A successful IPO of ARM Holdings has gained an added significance for SoftBank given that some of its other investments have crumbed in a spectacular fashion. Uber (NYSE:UBER) and Slack (NYSE:WORK) have both lost over a third of their value since debuting on the public market as investors shunned these companies over their high cash burn problems. Moreover, the much-anticipated listing of WeWork, the enterprise that provides shared workspaces, was shelved last month (read our coverage here) amid grave breaches of corporate governance standards and investor reticence over gaining an exposure to a company whose business model remained overly susceptible to a recession. SoftBank valued WeWork at about $47 billion at the start of the year. However, before its IPO was shelved, the company’s valuation had reportedly declined to somewhere between $10 billion and $20 billion.

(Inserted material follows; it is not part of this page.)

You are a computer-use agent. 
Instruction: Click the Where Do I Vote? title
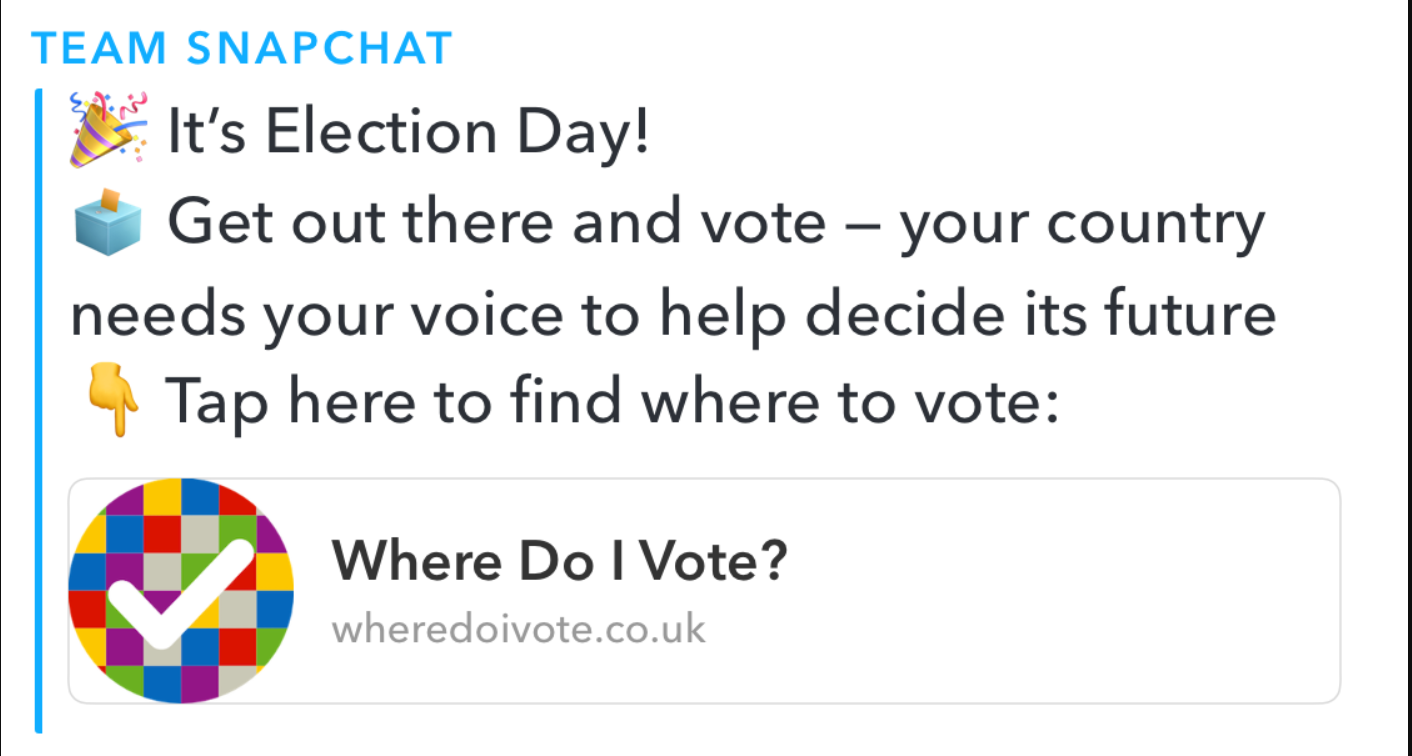(560, 561)
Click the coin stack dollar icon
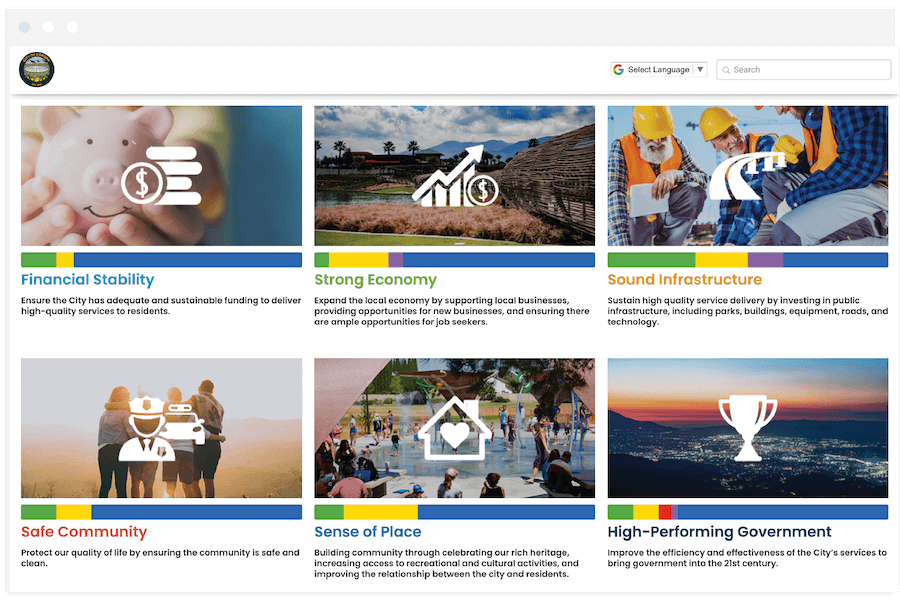 pos(161,178)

According to Sanford C. Bernstein & Co., SoftBank’s iconic Vision Fund may ultimately be forced to write-down as much as $5.93 billion while SoftBank itself may have to write-down another $1.24 billion from their respective WeWork investment book value. It is, therefore, hardly surprising that Masayoshi Son, according to multiple reports, is “embarrassed and flustered” by the crumbling of some of his high-profile investments.

Not everything is ‘gloom and doom’ in Masayoshi’s world though. Earlier this year, SoftBank booked a hefty $11 billion in profit as it unloaded some of its stake in the biggest Chinese tech sector success story – Alibaba (NYSE:BABA) (read the related coverage here). Moreover, given the British chipmaker’s bright prospects, SoftBank’s purchase of ARM Holdings appears to be a transaction driven by extraordinary foresight. Consequently, a successful ARM IPO will go a long way in restoring faith in the investing acumen of SoftBank.